Such, then, is Southern slavery, as it now stands thoroughly revealed to the world—a system which, aiming at treating black men as brutes, not only succeeds in making them such, but generally makes two brutes for one—the white and the black. Mr. Aughey, after an experience of eleven years in eight different Slave States, declares that he has "never yet seen any example of slavery” that he did not “deem sinful.” He “cannot do otherwise than pronounce it an unmitigated curse” to white and black alike.

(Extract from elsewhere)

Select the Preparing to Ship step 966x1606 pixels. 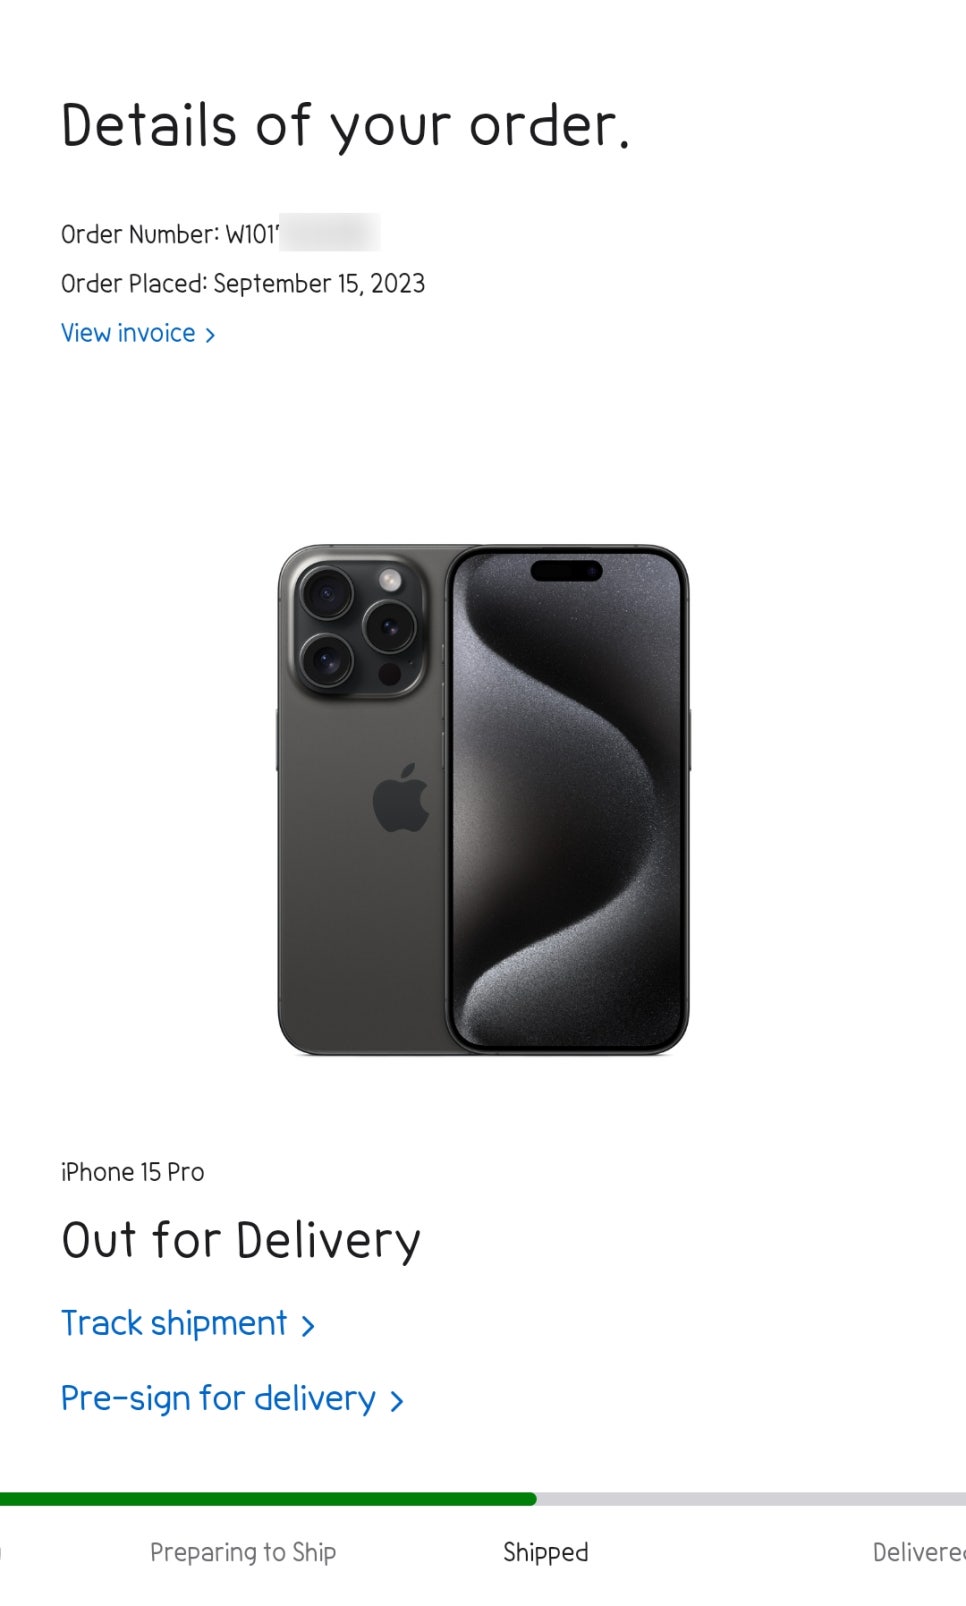(243, 1552)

There is but one touch to add to the above picture. Bad as it was in itself, slavery was getting worse. South Carolina,—the acknowledged pioneer of Secession,—which tried thirty years ago by means of “nullification” to throw off the control of the Federal authority,—which was the first to declare actual Secession, the first to fire upon the Federal flag, the first to reduce a Federal fort by force of arms,—is a State which, as one of the luminaries of Secession, the Hon. L. W. Spratt, has declared, fairly exhibits “the normal nature of the institution ” in a population where the slaves outnumber the freemen by 120,000. Yet in this State, the Freedmen’s Inquiry Commissioners emphatically declare slavery “ has been darkening in its shades of inhumanity from year to year.” They found “ conclusive evidence that, half-a-century since, its phase was much milder than now. It is the uniform testimony of emancipated freedmen from this State above the age of sixty that, in their youth, slavery was a mercifid and considerate system compared with what it has been for thirty years past. These old men are bright and intelligent compared with the younger field hands, in many of whom a stolid, sullen despondency attests the stupefying influence of slave-driving under its more recent phase.”

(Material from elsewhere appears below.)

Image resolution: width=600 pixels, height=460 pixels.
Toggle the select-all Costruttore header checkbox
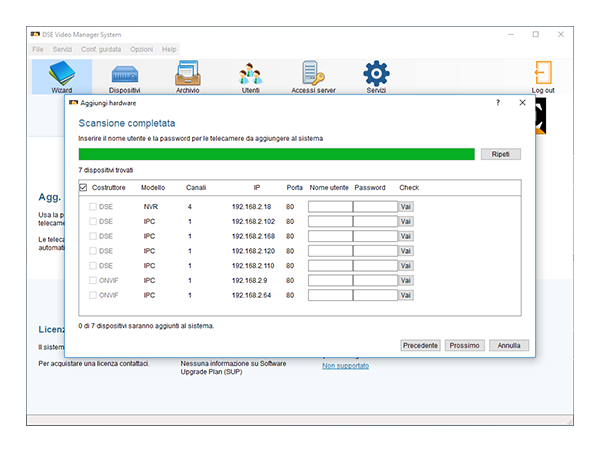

And what is true of South Carolina is true of all the South. Within the last quarter of a century especially, slavery, from a mere practice, has grown into a system and a creed. Its economic powers have been calculated to the last figure; it has reckoned exactly what work could be got out of a man at every species of labour, how many years he should “last” at cotton-growing, how many at rice-growing, how many at sugar-growing, &c.; the relative advantages of driving him,—i.e., killing him off quick,—or husbanding his strength, have been discussed ; and food, clothing, shelter, have been regulated with reference to the data obtained. On the other hand,—since by one of the most inflexible, most awful, yet most salutary rules of God’s government, those who “set up their idols in their heart and put the stumbling block of their iniquity before their face,” when they inquire of the Lord, shall always be answered “according to the multitude of their idols,” so the South, proclaiming the evil thing slavery to be good, has thought to find its consecration even in that Book which is a message to all mankind of deliverance from every shape of bondage; and it has hardened itself in this faith, and its priests and prophets have been deceived of the Lord to speak lies in its ears, to prophesy unto it the smooth things which it loved, till at last, in its devilish pride, unable to brook the very contact of freedom, it turned away as from an accursed thing, and would fain set up its own model Republic, based, said its Vice-President, “upon the great truth that the negro is not equal to the white man; that slavery, subordination to the superior race, is his natural and moral condition.”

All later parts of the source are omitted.